*Directions for this task*.
Below are some entries. Count the lines where "label" appears and state only that number.

*Entries shown*.

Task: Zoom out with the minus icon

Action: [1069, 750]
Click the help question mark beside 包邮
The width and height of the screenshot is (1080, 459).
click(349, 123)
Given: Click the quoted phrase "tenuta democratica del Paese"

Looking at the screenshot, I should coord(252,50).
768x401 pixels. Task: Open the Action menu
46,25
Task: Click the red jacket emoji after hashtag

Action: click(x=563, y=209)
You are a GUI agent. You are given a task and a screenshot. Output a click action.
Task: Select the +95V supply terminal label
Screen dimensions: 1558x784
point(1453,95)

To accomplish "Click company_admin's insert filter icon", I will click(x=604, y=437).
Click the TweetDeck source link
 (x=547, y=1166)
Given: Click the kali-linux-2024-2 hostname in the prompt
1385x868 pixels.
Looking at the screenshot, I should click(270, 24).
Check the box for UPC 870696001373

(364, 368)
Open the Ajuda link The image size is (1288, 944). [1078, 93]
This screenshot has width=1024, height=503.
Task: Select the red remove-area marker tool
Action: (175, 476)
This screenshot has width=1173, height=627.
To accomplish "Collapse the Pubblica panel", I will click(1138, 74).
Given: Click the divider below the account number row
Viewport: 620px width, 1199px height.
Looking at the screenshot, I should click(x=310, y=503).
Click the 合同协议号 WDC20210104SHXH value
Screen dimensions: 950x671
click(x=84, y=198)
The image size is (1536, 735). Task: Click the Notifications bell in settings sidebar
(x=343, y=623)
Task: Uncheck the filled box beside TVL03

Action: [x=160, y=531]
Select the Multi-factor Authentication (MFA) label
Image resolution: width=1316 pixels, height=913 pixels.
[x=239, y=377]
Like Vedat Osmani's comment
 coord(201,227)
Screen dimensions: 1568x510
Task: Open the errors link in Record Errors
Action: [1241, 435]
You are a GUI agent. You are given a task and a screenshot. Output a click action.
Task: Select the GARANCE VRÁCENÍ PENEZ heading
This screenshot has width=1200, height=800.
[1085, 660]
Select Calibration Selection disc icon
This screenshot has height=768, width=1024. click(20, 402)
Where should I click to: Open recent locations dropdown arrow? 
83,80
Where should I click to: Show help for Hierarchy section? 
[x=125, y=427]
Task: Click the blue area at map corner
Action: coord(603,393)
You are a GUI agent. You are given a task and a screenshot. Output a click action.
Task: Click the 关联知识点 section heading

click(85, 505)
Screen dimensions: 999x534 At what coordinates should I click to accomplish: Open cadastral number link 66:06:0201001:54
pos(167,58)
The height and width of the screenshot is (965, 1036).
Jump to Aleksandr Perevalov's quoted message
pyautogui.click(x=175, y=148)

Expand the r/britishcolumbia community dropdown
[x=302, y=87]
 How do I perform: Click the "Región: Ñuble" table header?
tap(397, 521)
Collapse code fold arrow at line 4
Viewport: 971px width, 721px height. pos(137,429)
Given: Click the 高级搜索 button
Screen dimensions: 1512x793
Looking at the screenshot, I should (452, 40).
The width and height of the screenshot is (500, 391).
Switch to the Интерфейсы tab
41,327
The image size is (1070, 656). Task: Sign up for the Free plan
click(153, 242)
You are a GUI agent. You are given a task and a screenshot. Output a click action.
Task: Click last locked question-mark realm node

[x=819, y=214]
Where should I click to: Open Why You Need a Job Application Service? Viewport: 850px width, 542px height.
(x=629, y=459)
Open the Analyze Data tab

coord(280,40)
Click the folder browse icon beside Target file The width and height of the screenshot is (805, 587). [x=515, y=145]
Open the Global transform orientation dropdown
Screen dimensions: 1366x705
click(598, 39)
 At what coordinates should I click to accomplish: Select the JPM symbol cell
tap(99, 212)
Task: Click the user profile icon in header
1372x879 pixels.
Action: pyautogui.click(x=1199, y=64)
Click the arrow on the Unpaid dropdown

*Your response*.
2